Uses util::Status to propagate error messages

author: Taku Kudo <taku@google.com> 2018-04-28 20:50:07 +0300
committer: Taku Kudo <taku@google.com> 2018-04-28 20:50:07 +0300
commit: d16531bfb866e2fca246a36316876b934aa427f7 (patch)
tree: 0215e1b3555b02363b17d425b3c94200d92cb6fd /src/normalizer.cc
parent: baf5d7a2995018ede996173cdf0febcdf23cba2d (diff)

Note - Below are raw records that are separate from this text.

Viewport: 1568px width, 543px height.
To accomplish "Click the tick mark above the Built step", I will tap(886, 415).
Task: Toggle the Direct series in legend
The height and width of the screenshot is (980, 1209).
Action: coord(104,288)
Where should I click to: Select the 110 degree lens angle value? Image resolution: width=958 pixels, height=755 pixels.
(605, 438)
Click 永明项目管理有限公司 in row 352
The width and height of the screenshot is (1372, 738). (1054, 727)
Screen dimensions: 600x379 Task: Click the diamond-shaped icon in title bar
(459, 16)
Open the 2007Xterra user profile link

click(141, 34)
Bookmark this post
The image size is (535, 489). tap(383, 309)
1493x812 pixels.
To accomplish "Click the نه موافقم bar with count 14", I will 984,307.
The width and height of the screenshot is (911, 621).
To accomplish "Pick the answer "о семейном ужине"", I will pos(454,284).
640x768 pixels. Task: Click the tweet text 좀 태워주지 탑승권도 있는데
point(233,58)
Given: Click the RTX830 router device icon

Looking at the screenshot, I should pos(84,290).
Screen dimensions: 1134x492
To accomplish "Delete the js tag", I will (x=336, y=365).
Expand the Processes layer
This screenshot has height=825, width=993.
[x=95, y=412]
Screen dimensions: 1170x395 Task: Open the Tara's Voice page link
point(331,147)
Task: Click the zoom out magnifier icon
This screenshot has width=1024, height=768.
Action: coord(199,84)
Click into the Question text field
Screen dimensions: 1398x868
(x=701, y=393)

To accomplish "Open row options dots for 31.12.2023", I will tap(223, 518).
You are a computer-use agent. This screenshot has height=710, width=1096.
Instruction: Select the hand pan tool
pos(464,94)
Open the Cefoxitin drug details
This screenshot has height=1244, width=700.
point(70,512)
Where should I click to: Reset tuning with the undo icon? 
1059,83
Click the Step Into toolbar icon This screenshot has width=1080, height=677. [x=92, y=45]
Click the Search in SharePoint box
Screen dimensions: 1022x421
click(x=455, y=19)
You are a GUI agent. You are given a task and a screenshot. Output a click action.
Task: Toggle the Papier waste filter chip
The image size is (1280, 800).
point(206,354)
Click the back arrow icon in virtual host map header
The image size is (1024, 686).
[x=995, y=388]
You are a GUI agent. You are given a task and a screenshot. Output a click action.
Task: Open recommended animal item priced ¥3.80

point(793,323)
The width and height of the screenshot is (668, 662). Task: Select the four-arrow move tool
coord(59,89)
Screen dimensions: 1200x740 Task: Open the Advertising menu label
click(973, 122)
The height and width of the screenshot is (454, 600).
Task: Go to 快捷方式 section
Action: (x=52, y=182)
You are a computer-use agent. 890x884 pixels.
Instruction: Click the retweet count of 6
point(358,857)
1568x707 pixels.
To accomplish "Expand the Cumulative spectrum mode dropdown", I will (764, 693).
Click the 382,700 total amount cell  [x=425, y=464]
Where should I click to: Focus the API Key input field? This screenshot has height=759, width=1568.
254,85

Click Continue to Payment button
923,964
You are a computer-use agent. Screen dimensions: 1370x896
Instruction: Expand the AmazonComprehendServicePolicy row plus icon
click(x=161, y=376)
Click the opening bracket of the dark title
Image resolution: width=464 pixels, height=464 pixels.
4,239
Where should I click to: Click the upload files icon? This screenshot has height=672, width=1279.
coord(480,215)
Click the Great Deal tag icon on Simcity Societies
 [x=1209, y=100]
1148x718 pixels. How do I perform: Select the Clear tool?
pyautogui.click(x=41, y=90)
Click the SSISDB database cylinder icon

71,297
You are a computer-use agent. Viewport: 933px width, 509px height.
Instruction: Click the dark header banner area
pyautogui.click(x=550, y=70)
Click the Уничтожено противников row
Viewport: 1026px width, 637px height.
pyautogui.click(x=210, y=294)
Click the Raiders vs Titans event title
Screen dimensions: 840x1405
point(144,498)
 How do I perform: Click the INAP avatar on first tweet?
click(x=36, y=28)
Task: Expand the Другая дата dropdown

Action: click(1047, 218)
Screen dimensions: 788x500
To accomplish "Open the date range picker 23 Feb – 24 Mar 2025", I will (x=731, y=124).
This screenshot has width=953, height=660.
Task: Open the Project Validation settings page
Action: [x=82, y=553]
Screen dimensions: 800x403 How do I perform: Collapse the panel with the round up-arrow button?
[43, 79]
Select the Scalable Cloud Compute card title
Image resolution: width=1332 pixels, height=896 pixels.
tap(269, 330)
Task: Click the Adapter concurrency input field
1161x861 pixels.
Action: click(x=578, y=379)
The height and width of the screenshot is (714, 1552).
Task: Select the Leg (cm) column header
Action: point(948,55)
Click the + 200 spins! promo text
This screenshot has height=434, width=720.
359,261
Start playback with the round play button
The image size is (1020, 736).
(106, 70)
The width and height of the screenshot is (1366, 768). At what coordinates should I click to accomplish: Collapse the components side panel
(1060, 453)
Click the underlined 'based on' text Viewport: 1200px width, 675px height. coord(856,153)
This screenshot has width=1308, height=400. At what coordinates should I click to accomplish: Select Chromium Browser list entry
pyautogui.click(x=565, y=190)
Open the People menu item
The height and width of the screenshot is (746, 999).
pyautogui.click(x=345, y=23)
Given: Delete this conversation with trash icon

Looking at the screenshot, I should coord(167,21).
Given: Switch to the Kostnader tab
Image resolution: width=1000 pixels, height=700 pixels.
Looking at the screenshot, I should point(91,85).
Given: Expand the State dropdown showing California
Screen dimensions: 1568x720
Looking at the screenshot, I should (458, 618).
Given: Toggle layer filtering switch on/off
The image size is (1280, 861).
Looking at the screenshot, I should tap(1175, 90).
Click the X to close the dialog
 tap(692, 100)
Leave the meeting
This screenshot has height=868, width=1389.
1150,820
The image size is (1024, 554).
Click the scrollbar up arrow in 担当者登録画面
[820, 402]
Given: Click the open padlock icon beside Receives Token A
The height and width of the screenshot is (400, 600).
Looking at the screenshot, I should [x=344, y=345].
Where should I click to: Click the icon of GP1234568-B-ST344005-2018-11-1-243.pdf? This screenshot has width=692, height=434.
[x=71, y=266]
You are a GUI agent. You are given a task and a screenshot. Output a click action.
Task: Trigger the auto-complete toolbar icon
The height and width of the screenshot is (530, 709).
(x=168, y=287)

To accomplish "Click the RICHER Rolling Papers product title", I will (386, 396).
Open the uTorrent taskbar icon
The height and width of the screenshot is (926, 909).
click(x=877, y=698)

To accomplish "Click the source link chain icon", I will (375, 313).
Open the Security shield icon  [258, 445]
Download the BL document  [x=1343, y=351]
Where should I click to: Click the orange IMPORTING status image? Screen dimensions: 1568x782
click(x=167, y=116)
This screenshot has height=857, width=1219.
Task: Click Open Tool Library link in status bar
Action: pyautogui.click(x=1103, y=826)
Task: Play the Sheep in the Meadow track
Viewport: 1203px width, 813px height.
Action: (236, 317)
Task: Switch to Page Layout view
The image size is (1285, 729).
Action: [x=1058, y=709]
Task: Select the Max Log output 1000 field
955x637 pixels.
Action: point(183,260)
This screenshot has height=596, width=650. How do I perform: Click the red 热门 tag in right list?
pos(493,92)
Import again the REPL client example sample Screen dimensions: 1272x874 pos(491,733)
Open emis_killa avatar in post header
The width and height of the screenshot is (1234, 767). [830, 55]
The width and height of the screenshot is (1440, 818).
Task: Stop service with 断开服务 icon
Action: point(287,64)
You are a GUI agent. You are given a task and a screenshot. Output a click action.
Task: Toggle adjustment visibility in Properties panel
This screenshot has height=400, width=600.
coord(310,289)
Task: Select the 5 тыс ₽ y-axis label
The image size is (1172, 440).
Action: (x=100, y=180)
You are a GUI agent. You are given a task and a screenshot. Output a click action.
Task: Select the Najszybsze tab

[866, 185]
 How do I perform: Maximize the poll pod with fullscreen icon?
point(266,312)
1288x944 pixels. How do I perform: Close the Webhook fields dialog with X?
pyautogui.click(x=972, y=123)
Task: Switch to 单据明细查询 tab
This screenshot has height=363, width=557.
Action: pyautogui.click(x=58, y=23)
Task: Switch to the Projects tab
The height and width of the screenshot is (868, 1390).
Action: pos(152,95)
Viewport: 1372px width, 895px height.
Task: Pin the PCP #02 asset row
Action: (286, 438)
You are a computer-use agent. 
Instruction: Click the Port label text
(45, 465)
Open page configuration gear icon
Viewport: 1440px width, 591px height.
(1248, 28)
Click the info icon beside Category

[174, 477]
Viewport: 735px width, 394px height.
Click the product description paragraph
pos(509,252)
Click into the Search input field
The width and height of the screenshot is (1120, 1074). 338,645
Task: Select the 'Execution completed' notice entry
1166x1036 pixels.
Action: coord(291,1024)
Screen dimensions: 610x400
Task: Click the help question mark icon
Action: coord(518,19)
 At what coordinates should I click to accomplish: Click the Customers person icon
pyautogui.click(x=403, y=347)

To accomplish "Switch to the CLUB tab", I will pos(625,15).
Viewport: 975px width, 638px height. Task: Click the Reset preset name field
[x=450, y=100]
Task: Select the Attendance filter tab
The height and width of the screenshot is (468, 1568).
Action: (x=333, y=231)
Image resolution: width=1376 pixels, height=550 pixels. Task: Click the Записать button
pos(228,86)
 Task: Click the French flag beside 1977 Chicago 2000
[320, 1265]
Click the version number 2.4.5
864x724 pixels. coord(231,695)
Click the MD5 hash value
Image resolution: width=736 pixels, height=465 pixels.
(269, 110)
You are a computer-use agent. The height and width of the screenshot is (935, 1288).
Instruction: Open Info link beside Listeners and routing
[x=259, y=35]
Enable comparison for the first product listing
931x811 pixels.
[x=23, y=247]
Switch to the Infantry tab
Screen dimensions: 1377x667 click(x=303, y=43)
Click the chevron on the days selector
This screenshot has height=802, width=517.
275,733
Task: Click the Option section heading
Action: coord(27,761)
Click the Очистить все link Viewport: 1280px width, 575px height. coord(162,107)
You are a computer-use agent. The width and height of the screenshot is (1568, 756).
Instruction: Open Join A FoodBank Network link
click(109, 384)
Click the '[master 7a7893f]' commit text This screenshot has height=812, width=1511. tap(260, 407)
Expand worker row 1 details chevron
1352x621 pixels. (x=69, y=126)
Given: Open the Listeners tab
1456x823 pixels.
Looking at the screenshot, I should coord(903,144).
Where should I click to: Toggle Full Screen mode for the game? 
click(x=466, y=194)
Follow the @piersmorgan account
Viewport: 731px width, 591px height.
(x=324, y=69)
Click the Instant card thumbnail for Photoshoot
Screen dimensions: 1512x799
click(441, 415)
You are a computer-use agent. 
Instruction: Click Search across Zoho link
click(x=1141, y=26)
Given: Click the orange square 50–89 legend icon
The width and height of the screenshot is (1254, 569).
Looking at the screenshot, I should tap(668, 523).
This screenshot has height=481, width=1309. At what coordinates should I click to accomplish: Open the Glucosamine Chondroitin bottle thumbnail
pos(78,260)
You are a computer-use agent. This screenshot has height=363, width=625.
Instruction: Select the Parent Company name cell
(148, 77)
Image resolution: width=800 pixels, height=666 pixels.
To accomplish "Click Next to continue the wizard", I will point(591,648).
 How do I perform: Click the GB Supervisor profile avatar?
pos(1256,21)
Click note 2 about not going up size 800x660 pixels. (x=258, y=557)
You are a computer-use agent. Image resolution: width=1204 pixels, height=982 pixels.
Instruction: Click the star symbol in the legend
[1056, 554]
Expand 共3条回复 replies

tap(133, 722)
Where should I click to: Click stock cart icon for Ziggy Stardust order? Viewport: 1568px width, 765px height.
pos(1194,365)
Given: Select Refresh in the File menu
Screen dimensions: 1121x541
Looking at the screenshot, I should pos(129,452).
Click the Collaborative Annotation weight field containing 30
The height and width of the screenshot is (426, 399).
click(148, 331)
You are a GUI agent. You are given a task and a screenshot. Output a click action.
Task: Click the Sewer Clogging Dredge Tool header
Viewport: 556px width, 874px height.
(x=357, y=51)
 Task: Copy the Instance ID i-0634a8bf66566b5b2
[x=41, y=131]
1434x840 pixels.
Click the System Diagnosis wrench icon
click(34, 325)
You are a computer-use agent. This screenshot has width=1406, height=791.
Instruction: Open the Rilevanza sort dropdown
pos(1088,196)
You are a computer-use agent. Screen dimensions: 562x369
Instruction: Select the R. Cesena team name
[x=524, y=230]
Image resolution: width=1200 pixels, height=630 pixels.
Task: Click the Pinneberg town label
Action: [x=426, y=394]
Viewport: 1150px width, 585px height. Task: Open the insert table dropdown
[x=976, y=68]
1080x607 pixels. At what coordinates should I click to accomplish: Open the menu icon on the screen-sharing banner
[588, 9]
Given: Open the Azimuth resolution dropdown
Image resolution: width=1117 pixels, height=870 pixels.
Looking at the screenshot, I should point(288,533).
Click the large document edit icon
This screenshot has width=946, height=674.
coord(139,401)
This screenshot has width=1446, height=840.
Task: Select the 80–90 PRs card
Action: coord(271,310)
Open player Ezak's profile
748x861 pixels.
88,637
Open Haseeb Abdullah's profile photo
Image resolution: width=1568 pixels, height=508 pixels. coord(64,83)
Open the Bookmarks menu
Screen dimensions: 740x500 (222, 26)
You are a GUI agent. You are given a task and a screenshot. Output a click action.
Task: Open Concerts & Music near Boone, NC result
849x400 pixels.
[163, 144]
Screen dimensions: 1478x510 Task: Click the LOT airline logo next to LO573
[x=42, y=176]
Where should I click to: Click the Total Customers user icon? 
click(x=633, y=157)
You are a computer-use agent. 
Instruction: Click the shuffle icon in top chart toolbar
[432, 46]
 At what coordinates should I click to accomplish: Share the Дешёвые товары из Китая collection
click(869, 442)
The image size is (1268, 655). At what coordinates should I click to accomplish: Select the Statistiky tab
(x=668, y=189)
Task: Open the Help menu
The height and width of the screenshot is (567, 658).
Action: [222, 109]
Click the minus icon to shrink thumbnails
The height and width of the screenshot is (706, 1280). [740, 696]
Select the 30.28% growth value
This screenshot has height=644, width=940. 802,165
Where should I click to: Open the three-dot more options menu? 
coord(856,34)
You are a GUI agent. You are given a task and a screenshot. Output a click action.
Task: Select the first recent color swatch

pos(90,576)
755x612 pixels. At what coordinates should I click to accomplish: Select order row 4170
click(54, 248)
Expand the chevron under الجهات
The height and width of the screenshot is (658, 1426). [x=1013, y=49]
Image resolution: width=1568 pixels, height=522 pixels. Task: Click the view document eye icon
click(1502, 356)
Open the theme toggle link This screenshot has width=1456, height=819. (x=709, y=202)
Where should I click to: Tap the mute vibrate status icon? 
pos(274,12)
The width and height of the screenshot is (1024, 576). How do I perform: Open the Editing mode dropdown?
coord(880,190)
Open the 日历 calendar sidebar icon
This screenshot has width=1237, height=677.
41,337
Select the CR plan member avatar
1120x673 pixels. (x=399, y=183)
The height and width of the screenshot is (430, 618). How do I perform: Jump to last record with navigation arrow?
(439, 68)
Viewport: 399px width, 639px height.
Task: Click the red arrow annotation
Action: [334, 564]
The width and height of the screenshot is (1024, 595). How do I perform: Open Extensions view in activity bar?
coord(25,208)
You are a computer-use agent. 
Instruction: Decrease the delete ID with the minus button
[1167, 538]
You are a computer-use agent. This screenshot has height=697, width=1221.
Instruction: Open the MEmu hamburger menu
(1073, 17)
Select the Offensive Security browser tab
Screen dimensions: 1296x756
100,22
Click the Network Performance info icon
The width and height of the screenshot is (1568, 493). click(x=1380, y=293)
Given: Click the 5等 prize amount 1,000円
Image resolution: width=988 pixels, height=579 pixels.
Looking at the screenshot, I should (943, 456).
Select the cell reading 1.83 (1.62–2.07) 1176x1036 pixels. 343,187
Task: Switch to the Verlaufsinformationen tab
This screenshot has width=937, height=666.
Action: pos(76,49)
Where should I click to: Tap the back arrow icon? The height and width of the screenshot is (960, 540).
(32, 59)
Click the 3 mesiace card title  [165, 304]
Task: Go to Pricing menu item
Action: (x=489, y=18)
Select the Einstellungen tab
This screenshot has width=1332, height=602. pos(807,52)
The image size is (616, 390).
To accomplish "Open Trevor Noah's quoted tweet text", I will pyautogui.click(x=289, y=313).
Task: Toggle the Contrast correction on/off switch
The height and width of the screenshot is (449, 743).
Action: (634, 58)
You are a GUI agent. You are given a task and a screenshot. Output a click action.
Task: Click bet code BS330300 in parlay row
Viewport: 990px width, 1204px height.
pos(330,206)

1 files changed, 42 insertions, 28 deletions
diff --git a/src/normalizer.cc b/src/normalizer.cc
index 75f14e6..0cf2a53 100644
--- a/src/normalizer.cc
+++ b/src/normalizer.cc
@@ -23,10 +23,14 @@ namespace normalizer {
 
 Normalizer::Normalizer(const NormalizerSpec &spec) : spec_(&spec) {
   StringPiece index = spec.precompiled_charsmap();
-  CHECK(!index.empty());
+  if (index.empty()) {
+    status_ = util::InvalidArgumentError("precompiled_charsmap is empty.");
+    return;
+  }
 
   StringPiece trie_blob, normalized;
-  DecodePrecompiledCharsMap(index, &trie_blob, &normalized);
+  status_ = DecodePrecompiledCharsMap(index, &trie_blob, &normalized);
+  if (!status_.ok()) return;
 
   // Reads the body of double array.
   trie_ = port::MakeUnique<Darts::DoubleArray>();
@@ -41,13 +45,17 @@ Normalizer::Normalizer(const NormalizerSpec &spec) : spec_(&spec) {
 
 Normalizer::~Normalizer() {}
 
-void Normalizer::Normalize(StringPiece input, std::string *normalized,
-                           std::vector<size_t> *norm_to_orig) const {
-  CHECK_NOTNULL(norm_to_orig)->clear();
-  CHECK_NOTNULL(normalized)->clear();
+util::Status Normalizer::Normalize(StringPiece input, std::string *normalized,
+                                   std::vector<size_t> *norm_to_orig) const {
+  if (trie_ == nullptr || normalized_ == nullptr) {
+    return util::InternalError("Normalizer model is not available.");
+  }
+
+  norm_to_orig->clear();
+  normalized->clear();
 
   if (input.empty()) {
-    return;
+    return util::OkStatus();
   }
 
   int consumed = 0;
@@ -66,7 +74,7 @@ void Normalizer::Normalize(StringPiece input, std::string *normalized,
 
   // all chars are whitespace.
   if (input.empty()) {
-    return;
+    return util::OkStatus();
   }
 
   // Reserves the output buffer to avoid re-allocations.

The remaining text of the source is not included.